A CPI dos Pancadões, por sua vez, não propõe entender o contexto social dos bailes. Ela parte do princípio de que são um problema a ser eliminado. Influenciadores e cantores são convocados para prestar depoimentos, como se fossem criminosos. O Estado não quer entender o que leva jovens a se expressarem por meio do funk, mas sim calar suas vozes. É uma tentativa de apagar a cultura periférica sob o pretexto de ordem pública. E isso acontece enquanto festivais como o Tomorrowland são celebrados como experiências culturais elevadas, mesmo causando os mesmos transtornos.
O Tomorrowland, por exemplo, é um festival de música eletrônica com ingressos que ultrapassam mil reais. Ele reúne milhares de pessoas, provoca congestionamentos, barulho excessivo e ocupa grandes espaços públicos. Mas nunca foi alvo de CPI. O Rock in Rio, embora mais acessível, também segue a mesma lógica: grandes marcas, artistas internacionais, e um público majoritariamente branco e de classe média. Esses eventos são tratados como patrimônio cultural, enquanto os pancadões são vistos como ameaça. A diferença está na cor da pele e no CEP dos participantes.
A seletividade do Estado em relação à cultura revela uma hierarquia simbólica. O que vem da favela é problema; o que vem da elite é arte. E isso não se limita à música. Na literatura, o mesmo padrão se repete. Mário de Andrade, por exemplo, participou da Semana de Arte Moderna em 1922 ao lado de Oswald de Andrade e Monteiro Lobato. Mário tinha 28 anos na época e foi um dos poucos que se dedicou a estudar e valorizar a cultura popular brasileira, incluindo as manifestações afro-brasileiras. Sua obra não reproduz estereótipos racistas, ao contrário de Lobato, que mesmo com conteúdo problemático, segue sendo exaltado.
A manutenção de Lobato nas escolas e a repressão aos pancadões mostram que o Estado prefere preservar estruturas racistas do que enfrentá-las. Silenciar o funk é mais fácil do que mudar a realidade que ele retrata. E manter Lobato é mais confortável do que abrir espaço para autores negros e periféricos na educação básica. A cultura oficial continua sendo branca, elitista e excludente. E qualquer tentativa de mudança é vista como ameaça à tradição.

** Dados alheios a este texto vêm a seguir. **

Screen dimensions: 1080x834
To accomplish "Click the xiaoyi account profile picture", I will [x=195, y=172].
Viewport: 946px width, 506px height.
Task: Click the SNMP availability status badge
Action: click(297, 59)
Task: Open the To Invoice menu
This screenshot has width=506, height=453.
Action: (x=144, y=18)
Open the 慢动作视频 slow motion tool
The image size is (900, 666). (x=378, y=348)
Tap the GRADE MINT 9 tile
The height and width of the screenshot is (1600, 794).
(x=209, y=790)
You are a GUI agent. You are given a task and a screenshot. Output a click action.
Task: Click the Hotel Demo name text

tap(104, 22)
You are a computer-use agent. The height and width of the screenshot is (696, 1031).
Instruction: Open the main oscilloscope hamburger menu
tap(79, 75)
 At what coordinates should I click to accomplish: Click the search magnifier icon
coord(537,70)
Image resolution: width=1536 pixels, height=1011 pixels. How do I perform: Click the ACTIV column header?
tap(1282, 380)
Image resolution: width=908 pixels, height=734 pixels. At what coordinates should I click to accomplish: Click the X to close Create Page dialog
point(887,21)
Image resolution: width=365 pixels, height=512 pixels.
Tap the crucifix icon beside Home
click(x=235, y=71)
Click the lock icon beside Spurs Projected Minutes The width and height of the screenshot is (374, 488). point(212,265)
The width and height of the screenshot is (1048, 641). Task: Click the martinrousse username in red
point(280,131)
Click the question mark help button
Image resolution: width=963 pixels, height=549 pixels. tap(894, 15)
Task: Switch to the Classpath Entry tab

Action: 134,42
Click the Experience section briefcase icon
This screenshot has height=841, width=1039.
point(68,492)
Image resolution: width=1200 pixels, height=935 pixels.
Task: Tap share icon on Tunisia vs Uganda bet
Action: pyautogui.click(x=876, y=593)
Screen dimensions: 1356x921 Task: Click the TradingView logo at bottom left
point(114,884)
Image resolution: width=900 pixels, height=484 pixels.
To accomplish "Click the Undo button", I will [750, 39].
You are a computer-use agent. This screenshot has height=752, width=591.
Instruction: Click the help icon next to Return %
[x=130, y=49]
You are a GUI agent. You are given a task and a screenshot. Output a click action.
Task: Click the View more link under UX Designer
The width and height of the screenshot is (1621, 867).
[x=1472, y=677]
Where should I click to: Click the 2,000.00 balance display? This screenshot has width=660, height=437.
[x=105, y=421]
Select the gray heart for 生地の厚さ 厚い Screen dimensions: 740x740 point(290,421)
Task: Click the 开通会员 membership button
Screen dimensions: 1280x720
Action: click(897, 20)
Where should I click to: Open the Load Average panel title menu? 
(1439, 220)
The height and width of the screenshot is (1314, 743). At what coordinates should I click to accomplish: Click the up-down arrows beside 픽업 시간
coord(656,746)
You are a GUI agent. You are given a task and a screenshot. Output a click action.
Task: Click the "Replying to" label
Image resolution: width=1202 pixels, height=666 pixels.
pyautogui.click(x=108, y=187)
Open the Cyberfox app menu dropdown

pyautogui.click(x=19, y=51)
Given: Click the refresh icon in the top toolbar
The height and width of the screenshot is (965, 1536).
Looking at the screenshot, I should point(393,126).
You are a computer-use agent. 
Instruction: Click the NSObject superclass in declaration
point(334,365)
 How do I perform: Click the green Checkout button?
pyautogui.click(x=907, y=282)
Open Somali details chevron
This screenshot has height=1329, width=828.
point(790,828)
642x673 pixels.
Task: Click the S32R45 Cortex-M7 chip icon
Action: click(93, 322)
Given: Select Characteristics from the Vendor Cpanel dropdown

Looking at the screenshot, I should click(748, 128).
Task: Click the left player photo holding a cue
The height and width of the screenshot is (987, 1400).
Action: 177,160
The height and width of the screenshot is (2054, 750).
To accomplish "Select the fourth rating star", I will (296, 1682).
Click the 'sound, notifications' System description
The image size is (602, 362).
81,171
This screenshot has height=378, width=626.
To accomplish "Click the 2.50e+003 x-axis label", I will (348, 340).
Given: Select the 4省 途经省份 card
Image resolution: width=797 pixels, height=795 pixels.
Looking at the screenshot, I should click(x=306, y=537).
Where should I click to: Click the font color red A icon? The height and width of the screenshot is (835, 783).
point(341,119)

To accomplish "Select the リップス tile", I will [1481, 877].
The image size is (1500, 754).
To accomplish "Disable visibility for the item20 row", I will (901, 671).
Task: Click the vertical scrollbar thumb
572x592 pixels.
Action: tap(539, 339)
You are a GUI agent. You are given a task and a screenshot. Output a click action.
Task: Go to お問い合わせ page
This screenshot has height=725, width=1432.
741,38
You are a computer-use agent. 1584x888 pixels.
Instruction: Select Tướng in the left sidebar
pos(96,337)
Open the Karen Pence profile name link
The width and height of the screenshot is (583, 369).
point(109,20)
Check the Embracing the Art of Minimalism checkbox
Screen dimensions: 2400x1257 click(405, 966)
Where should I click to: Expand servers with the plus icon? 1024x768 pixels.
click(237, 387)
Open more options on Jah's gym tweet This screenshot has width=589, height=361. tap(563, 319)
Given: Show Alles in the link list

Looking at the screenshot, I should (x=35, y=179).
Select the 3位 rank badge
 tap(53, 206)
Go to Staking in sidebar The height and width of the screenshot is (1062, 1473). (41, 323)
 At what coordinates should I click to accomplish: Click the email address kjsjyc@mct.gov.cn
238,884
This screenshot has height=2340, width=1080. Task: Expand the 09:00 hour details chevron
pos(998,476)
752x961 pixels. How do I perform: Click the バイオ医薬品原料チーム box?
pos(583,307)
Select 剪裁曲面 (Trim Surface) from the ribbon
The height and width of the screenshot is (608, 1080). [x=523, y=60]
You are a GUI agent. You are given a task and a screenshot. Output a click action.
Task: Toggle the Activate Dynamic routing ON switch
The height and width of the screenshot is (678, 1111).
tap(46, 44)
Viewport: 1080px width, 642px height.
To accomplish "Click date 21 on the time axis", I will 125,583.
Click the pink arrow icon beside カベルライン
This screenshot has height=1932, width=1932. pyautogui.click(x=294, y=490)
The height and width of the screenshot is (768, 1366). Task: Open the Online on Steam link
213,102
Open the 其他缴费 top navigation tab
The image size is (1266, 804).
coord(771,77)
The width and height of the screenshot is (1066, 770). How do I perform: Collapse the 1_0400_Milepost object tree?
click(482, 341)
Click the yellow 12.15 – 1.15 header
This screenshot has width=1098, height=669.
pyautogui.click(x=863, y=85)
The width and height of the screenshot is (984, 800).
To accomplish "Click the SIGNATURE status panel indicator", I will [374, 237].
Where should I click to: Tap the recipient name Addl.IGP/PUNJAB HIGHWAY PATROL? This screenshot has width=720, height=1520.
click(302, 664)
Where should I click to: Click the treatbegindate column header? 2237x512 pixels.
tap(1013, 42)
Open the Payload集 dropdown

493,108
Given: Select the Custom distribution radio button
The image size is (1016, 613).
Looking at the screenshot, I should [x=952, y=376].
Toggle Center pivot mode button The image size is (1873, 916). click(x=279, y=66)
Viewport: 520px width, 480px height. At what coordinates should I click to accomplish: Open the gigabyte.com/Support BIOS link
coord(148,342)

Se queremos de fato combater o racismo estrutural, precisamos começar pela base. Isso significa revisar o currículo escolar, incluir autores diversos, contextualizar obras problemáticas e valorizar as manifestações culturais da periferia. Significa entender que o funk não é o problema — ele é o sintoma de uma sociedade desigual. E que Monteiro Lobato não pode ser lido como se fosse neutro, porque sua obra carrega o peso de uma ideologia racista. A mudança começa quando reconhecemos que cultura também é política.